**WHAT THE EXERCISE ASKS:** Once you have read the records, output them exactly.

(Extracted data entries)
☆ ☆ ☆ ☆

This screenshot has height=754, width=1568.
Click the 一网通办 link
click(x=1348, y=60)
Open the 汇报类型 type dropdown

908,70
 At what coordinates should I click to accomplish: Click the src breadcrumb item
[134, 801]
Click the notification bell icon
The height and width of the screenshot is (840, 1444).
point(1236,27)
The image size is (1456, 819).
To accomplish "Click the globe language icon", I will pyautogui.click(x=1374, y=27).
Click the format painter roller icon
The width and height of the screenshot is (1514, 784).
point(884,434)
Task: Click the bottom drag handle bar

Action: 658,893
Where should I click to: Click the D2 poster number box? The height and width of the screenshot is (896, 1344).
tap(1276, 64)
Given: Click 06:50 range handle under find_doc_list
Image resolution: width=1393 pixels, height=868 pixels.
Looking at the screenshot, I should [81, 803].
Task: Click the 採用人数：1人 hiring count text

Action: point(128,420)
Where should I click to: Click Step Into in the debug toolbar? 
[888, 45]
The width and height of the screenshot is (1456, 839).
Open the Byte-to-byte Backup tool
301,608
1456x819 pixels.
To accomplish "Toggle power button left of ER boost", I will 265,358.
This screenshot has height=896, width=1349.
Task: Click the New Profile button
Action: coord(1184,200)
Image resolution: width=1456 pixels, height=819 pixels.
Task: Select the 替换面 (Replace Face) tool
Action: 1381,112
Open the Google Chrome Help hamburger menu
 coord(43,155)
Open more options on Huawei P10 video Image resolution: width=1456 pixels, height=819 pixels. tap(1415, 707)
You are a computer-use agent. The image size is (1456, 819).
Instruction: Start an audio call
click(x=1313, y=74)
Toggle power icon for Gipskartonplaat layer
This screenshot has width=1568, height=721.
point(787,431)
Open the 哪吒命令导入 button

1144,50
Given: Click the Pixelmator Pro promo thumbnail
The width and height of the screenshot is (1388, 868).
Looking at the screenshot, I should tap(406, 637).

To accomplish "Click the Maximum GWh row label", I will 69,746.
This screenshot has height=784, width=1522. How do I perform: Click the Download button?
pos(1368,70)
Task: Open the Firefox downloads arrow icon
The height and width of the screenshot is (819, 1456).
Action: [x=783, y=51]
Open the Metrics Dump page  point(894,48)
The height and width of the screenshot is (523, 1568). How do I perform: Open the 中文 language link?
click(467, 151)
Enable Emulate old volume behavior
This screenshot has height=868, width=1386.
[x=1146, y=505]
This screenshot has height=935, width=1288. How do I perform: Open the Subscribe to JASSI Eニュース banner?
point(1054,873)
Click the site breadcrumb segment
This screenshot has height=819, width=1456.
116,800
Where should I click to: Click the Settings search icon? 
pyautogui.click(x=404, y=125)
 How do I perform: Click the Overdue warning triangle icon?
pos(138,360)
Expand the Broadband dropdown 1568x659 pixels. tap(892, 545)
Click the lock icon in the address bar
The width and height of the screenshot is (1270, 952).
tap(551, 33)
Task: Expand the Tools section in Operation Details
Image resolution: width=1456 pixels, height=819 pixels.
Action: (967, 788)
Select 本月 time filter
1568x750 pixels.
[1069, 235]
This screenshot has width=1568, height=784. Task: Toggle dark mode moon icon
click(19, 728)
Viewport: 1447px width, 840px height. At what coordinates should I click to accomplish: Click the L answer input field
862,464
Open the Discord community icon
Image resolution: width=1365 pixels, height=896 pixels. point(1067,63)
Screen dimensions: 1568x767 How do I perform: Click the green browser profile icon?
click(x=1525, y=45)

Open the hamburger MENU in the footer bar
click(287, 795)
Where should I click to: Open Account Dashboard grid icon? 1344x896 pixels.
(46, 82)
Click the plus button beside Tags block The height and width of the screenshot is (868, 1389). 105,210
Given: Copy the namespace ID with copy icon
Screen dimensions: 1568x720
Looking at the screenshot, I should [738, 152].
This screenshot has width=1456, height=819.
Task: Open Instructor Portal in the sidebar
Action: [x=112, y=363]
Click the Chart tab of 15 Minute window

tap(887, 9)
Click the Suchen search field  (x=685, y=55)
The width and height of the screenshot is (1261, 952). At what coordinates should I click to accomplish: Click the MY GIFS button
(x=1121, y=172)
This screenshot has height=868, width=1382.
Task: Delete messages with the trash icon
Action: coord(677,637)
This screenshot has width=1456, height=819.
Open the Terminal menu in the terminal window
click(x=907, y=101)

☆ ☆ ☆ ☆

**WRITTEN REPLY:**
This screenshot has height=754, width=1568.
Click the 一网通办 link
click(x=1348, y=60)
Open the 汇报类型 type dropdown

908,70
 At what coordinates should I click to accomplish: Click the src breadcrumb item
[134, 801]
Click the notification bell icon
The height and width of the screenshot is (840, 1444).
point(1236,27)
The image size is (1456, 819).
To accomplish "Click the globe language icon", I will pyautogui.click(x=1374, y=27).
Click the format painter roller icon
The width and height of the screenshot is (1514, 784).
point(884,434)
Task: Click the bottom drag handle bar

Action: 658,893
Where should I click to: Click the D2 poster number box? The height and width of the screenshot is (896, 1344).
tap(1276, 64)
Given: Click 06:50 range handle under find_doc_list
Image resolution: width=1393 pixels, height=868 pixels.
Looking at the screenshot, I should [81, 803].
Task: Click the 採用人数：1人 hiring count text

Action: point(128,420)
Where should I click to: Click Step Into in the debug toolbar? 
[888, 45]
The width and height of the screenshot is (1456, 839).
Open the Byte-to-byte Backup tool
301,608
1456x819 pixels.
To accomplish "Toggle power button left of ER boost", I will 265,358.
This screenshot has height=896, width=1349.
Task: Click the New Profile button
Action: coord(1184,200)
Image resolution: width=1456 pixels, height=819 pixels.
Task: Select the 替换面 (Replace Face) tool
Action: 1381,112
Open the Google Chrome Help hamburger menu
 coord(43,155)
Open more options on Huawei P10 video Image resolution: width=1456 pixels, height=819 pixels. tap(1415, 707)
You are a computer-use agent. The image size is (1456, 819).
Instruction: Start an audio call
click(x=1313, y=74)
Toggle power icon for Gipskartonplaat layer
This screenshot has width=1568, height=721.
point(787,431)
Open the 哪吒命令导入 button

1144,50
Given: Click the Pixelmator Pro promo thumbnail
The width and height of the screenshot is (1388, 868).
Looking at the screenshot, I should tap(406, 637).

To accomplish "Click the Maximum GWh row label", I will 69,746.
This screenshot has height=784, width=1522. How do I perform: Click the Download button?
pos(1368,70)
Task: Open the Firefox downloads arrow icon
The height and width of the screenshot is (819, 1456).
Action: [x=783, y=51]
Open the Metrics Dump page  point(894,48)
The height and width of the screenshot is (523, 1568). How do I perform: Open the 中文 language link?
click(467, 151)
Enable Emulate old volume behavior
This screenshot has height=868, width=1386.
[x=1146, y=505]
This screenshot has height=935, width=1288. How do I perform: Open the Subscribe to JASSI Eニュース banner?
point(1054,873)
Click the site breadcrumb segment
This screenshot has height=819, width=1456.
116,800
Where should I click to: Click the Settings search icon? 
pyautogui.click(x=404, y=125)
 How do I perform: Click the Overdue warning triangle icon?
pos(138,360)
Expand the Broadband dropdown 1568x659 pixels. tap(892, 545)
Click the lock icon in the address bar
The width and height of the screenshot is (1270, 952).
tap(551, 33)
Task: Expand the Tools section in Operation Details
Image resolution: width=1456 pixels, height=819 pixels.
Action: (967, 788)
Select 本月 time filter
1568x750 pixels.
[1069, 235]
This screenshot has width=1568, height=784. Task: Toggle dark mode moon icon
click(19, 728)
Viewport: 1447px width, 840px height. At what coordinates should I click to accomplish: Click the L answer input field
862,464
Open the Discord community icon
Image resolution: width=1365 pixels, height=896 pixels. point(1067,63)
Screen dimensions: 1568x767 How do I perform: Click the green browser profile icon?
click(x=1525, y=45)

Open the hamburger MENU in the footer bar
click(287, 795)
Where should I click to: Open Account Dashboard grid icon? 1344x896 pixels.
(46, 82)
Click the plus button beside Tags block The height and width of the screenshot is (868, 1389). 105,210
Given: Copy the namespace ID with copy icon
Screen dimensions: 1568x720
Looking at the screenshot, I should [738, 152].
This screenshot has width=1456, height=819.
Task: Open Instructor Portal in the sidebar
Action: [x=112, y=363]
Click the Chart tab of 15 Minute window

tap(887, 9)
Click the Suchen search field  (x=685, y=55)
The width and height of the screenshot is (1261, 952). At what coordinates should I click to accomplish: Click the MY GIFS button
(x=1121, y=172)
This screenshot has height=868, width=1382.
Task: Delete messages with the trash icon
Action: coord(677,637)
This screenshot has width=1456, height=819.
Open the Terminal menu in the terminal window
click(x=907, y=101)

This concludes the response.